Kronik sorunlar oldu, çok büyük kopmalar yaşadığımız. Deplasmanlar fobiydi ama farkları daima makul seviyelerde tuttuk, iç sahada sürekli kazandık, ayakta durduk ama Karşıyaka maçı dışında vurup geçtiğimiz maç yok belki, hep son anlara baktık ama bir şekilde sonuca ulaştık. Ergin Ataman'ın takımları vitesi sonradan yükseltiyor, çok eleştirdiğimiz zamanlar oldu, hatta umutlarımızı yitirdiğimiz ama son 16'dan sonra yükseldik, geliştik. 

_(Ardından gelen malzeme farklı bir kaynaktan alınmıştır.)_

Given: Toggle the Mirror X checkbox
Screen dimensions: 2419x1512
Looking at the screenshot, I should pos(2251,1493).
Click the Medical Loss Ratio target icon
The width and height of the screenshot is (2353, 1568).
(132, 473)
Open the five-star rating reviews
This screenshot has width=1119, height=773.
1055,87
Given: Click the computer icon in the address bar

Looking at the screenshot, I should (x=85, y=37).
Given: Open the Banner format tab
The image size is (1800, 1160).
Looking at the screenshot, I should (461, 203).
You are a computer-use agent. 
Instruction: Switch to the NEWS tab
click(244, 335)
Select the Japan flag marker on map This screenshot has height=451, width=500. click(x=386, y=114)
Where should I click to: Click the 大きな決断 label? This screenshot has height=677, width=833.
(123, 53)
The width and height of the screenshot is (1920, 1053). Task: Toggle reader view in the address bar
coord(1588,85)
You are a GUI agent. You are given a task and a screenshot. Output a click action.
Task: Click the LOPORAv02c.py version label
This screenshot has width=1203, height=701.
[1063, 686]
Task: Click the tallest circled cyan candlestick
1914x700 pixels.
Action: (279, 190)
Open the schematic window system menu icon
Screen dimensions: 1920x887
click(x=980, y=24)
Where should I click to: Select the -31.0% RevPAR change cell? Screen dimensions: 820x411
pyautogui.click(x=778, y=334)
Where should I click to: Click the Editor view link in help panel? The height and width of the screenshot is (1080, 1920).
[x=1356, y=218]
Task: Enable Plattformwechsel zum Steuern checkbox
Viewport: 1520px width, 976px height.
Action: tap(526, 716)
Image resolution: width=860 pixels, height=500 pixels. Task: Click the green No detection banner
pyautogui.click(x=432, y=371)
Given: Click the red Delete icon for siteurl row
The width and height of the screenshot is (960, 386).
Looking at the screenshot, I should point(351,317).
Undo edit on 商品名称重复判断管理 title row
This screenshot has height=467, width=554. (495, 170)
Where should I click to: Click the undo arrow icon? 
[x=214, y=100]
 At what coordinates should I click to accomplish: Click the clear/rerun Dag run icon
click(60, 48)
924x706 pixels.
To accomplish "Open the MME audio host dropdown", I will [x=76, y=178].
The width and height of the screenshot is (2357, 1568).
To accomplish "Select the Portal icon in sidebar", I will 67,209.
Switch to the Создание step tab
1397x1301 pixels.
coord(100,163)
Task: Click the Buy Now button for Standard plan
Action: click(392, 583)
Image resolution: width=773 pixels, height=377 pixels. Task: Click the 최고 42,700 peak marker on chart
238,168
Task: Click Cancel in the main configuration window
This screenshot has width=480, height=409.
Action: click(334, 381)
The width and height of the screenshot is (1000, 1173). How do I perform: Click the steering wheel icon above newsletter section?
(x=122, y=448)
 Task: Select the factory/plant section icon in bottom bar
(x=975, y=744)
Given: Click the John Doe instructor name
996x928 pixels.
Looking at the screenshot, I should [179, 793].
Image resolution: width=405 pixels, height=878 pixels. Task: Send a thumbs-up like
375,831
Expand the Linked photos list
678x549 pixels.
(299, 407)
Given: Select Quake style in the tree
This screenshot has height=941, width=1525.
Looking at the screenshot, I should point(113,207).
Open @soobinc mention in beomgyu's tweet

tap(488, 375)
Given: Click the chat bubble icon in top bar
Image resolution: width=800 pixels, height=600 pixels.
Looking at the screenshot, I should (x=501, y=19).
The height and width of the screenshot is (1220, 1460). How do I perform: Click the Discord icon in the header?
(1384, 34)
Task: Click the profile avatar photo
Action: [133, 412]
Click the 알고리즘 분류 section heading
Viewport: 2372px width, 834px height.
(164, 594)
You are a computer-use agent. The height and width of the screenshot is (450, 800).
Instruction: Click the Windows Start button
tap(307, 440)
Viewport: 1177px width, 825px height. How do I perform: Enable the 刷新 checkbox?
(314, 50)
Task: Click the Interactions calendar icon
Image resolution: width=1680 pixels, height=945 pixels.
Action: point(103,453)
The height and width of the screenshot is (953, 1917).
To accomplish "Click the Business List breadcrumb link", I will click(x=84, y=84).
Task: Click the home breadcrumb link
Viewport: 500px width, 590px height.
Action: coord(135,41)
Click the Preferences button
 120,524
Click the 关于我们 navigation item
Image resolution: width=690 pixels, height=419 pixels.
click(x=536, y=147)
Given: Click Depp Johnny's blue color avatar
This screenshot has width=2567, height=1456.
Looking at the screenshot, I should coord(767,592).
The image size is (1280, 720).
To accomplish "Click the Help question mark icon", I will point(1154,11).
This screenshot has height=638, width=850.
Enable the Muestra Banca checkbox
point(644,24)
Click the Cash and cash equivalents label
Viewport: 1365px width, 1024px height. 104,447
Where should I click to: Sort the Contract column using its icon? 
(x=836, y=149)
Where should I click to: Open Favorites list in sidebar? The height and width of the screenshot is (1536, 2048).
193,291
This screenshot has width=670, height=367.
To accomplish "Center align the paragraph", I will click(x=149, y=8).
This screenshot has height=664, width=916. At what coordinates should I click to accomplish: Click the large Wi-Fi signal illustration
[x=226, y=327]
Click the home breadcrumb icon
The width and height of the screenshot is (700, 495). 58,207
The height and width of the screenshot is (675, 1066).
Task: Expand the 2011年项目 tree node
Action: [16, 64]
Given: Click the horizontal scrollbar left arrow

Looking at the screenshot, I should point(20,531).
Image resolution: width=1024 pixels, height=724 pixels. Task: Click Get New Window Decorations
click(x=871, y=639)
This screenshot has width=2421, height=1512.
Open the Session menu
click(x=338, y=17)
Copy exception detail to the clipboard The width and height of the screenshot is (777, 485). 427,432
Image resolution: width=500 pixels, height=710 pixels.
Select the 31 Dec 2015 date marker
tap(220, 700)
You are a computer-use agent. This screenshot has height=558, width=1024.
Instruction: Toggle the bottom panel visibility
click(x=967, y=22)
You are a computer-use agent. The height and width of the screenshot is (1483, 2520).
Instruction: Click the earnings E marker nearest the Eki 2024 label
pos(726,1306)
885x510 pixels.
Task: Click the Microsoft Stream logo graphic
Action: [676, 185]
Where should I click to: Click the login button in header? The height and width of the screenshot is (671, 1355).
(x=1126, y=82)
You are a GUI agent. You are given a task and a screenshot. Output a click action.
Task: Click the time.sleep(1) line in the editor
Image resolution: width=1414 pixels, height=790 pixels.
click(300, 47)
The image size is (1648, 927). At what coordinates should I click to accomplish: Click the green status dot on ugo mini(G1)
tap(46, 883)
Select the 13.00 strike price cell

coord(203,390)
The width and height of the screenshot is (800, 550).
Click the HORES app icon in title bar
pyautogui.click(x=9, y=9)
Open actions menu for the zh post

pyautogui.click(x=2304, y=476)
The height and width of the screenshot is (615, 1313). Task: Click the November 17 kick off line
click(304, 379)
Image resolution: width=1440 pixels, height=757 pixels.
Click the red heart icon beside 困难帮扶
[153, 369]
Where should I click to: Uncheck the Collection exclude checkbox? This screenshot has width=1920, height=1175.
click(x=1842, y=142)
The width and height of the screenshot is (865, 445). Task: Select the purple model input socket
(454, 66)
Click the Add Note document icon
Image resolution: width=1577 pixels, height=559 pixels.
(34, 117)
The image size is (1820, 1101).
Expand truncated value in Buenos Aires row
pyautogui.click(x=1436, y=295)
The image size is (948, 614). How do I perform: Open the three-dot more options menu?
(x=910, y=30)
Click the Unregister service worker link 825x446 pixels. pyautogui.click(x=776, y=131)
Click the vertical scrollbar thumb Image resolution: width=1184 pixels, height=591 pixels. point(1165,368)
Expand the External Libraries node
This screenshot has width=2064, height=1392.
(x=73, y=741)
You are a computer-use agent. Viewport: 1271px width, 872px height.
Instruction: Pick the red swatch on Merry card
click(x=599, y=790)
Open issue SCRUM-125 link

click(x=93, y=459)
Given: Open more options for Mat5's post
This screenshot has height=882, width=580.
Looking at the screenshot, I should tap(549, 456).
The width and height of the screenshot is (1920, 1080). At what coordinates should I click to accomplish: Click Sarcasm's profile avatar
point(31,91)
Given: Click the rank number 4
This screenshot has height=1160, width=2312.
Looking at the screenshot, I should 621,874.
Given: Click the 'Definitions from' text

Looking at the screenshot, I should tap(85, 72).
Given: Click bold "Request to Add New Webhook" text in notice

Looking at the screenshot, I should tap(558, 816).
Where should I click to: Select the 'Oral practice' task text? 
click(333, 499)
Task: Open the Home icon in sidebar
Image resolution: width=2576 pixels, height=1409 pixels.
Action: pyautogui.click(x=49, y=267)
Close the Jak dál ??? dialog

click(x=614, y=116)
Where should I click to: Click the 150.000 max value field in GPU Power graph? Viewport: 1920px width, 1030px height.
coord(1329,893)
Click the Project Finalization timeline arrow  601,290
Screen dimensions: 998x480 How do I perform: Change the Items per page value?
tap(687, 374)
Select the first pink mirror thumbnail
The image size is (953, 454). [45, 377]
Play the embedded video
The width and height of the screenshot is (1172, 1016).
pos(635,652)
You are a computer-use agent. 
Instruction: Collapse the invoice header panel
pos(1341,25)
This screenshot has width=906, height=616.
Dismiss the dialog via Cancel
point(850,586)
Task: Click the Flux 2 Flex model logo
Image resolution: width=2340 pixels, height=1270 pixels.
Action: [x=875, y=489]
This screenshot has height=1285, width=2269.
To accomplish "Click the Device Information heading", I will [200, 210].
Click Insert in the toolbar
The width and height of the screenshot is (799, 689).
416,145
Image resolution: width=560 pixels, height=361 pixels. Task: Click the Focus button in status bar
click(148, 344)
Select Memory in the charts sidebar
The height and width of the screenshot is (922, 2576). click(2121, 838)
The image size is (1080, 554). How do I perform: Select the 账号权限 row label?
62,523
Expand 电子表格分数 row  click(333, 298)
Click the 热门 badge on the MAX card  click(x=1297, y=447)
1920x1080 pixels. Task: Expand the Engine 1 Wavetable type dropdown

Bu takım büyük karakterler çıkardı, bazı isimler öyle anlarda büyük oynadı ki. Dorsey gitti, Chuck Davis ve Jerrells gibi iki kumar oynadık, Dorsey'in yerini de dolduramadık ama hoca bu kumarları kazandı, Chuck Davis geri döndü, Jerrells kendi oyun benliğinin dışına çıktı, ekstra savunma katkısı gösterdi. Sahada olan herkes karakter koydu ortaya, takım için değişti, gelişti.


İsim isim de gidelim. Lasme'den başlarız, N'Dong dan sonra gerçek anlamda bir pivotumuz oldu. Savunma bakanı, orgeneral diyoruz ki, gerçekten o kadar var. Doğru düzgün rotasyonuna da sokamamıza rağmen tek başına tüm pota altını kararttı, bana sorarsanız bu kupanın gelmesinde de en büyük pay sahibi oldu.

Devamında Micov. Gösterdiği karakteri hangi Galatasaraylı gösterebilirdi merak ediyorum. Daha iyi teklifler olmasına rağmen ücretini düşürdü, Euro Cup'da devam etmeyi göze aldı ama mücadele ve azminden asla ödün vermedi. Hücumun en büyük aklı, kilit noktası. Soğukkanlılığı, kritik anlarda en çok güvendiğimiz isimlerden biri olmasıyla hakkı ödenmez.

MVP McCollum da var. Sezona kötü başladı aslında, hepimiz guard sorununu dile getirdik, McCollum'un aranan isim olmamasından. Bu adam skorer, kendi oyununu oynar. Sezon başında da ona rol bulmakta zorlanıldı ama rolü bulduğunda etkisi büyük oldu. Takımın sayı kralı, el yakan anlarda asla geri atmayan, son periyotlarda büyüyen, MVP ödülünü de sonuna kadar hak etmiş bir isim. 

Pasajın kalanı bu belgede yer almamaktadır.